Any day that starts with a banana and Nutella crêpe and ends with a Peroni is a Good Day. Today even had additional great stuff in between.
After breakfast we spent the morning in Gettysburg, then there was another loooong and almost mind-numbingly beautiful drive up through Pennsylvania and into New York before we finally arrived at Cooperstown.
How exciting to be in towns with such visible age; in Houston an 'old' building might possibly date from the 1980s. The venerable nature of today's settlements beamed from their bricks and timbers; they crackled, radioactive with History. Both these towns share something else too - they each have one unique theme that dominates their tourist shops, streets and economies.
For Gettysburg, of course, it is the Civil War battle of July 1863 that looms over everything. The fronts of houses, shops and museums are frilled with ubiquitous flags and banners; there are 'ghost walks', Victorian photography studios; adverts for dioramas and memorabilia, plaques to commemorate this or that cover almost every wall. Obviously, this is a great source of income for a small town, but it's hard not to see it as echoes of a terrible trauma that has not yet loosed its grip on a community: for three days thousands of men fought here, in and around the town - fields and streets and houses were packed with dead and wounded men for weeks afterwards. Once hasty burials had commenced, hard rain re-opened the shallow graves and it wasn't until November that a service could be held to dedicate land for a national war cemetery. Even if the memory of the battle could ever fade, the address given by Abraham Lincoln that day would ensure that Gettysburg would never be allowed to forget its pivotal moment in American history.

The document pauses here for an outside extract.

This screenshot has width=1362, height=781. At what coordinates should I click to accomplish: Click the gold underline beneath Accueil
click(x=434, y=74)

Perhaps the reverse is true of Cooperstown, which has been bestowed a reputation that it almost certainly does not deserve. In 1906 an elderly resident was interviewed and announced that baseball had been invented there by his friend in a cow pasture in 1839. Although extremely unlikely, this was seized upon by a local hotelier who built the National Baseball Hall of Fame museum there in 1939 as a way of drumming up business. If baseball is nothing else, it is a very effective way of manufacturing and selling stories; no one wanted to disbelieve the myth. Today it is the 'Home' of baseball and in the centre of the town of 2000 people sits a 9000-seat stadium. Like Gettysburg, the beautiful main drag is littered with shops that are devoted to its USP - a display of waxworks of legendary players is a mundane example of the sort of thing available. Never mind, it is an utterly charming place and we'll explore more tomorrow.

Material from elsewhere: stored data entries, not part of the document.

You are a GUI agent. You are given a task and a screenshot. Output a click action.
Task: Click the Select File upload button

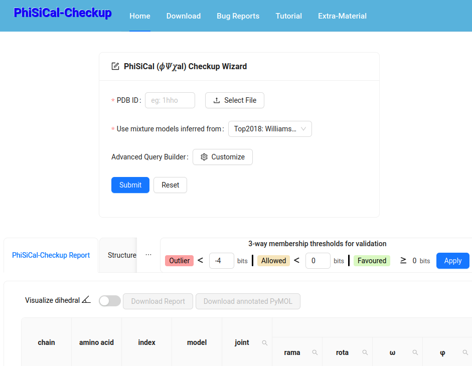tap(235, 100)
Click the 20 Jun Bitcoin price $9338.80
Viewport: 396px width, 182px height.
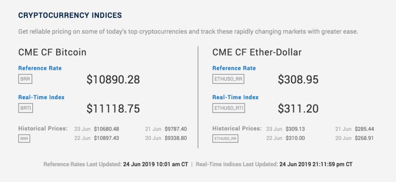tap(176, 138)
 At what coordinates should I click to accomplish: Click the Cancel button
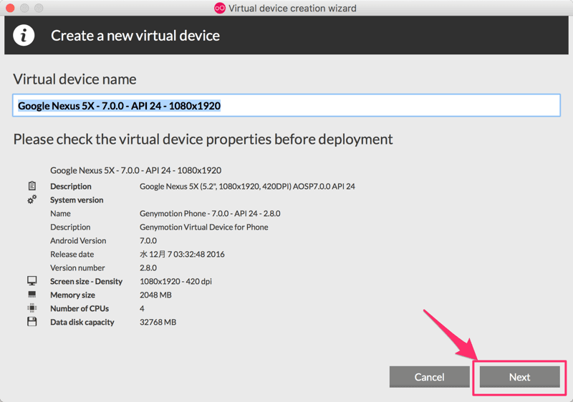coord(429,377)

One last thought about Gettysburg - it is a stunning place, well looked after and with a fantastic visitors centre. But, being English, I find sometimes there is an absence of judgement in coverage of the Civil War, by which I mean sometimes it feels like representations of the Confederacy are kept neutral, as if to avoid causing offence. The movie in the museum pulled no punches thankfully. Morgan Freeman's narration made clear not only the battle's significance to the war, but also the importance of the end of slavery for the United States, connecting forward to the Civil Rights movement and Dr Martin Luther King Jr as well as to the Suffragettes. The moral case of the North, the Union and of Lincoln was made unequivocally. But five minutes later in the gift shop it was possible to buy Confederate uniforms for children. It felt utterly inappropriate, like finding children's SS uniforms for sale, well, anywhere. No matter how complicated or nuanced the relationships between North and South and between races have been in Antebellum America, I cannot believe that anyone would unthinkingly choose to dress their kid up as someone fighting to defend slavery. Can anyone explain this to me?
I can't help thinking that, if history is written by the winners, then victory, ultimately, is ensuring the losers believe your version of events.
Because both sides had slaves so the "slavery" USP was only added later (post-bellum)?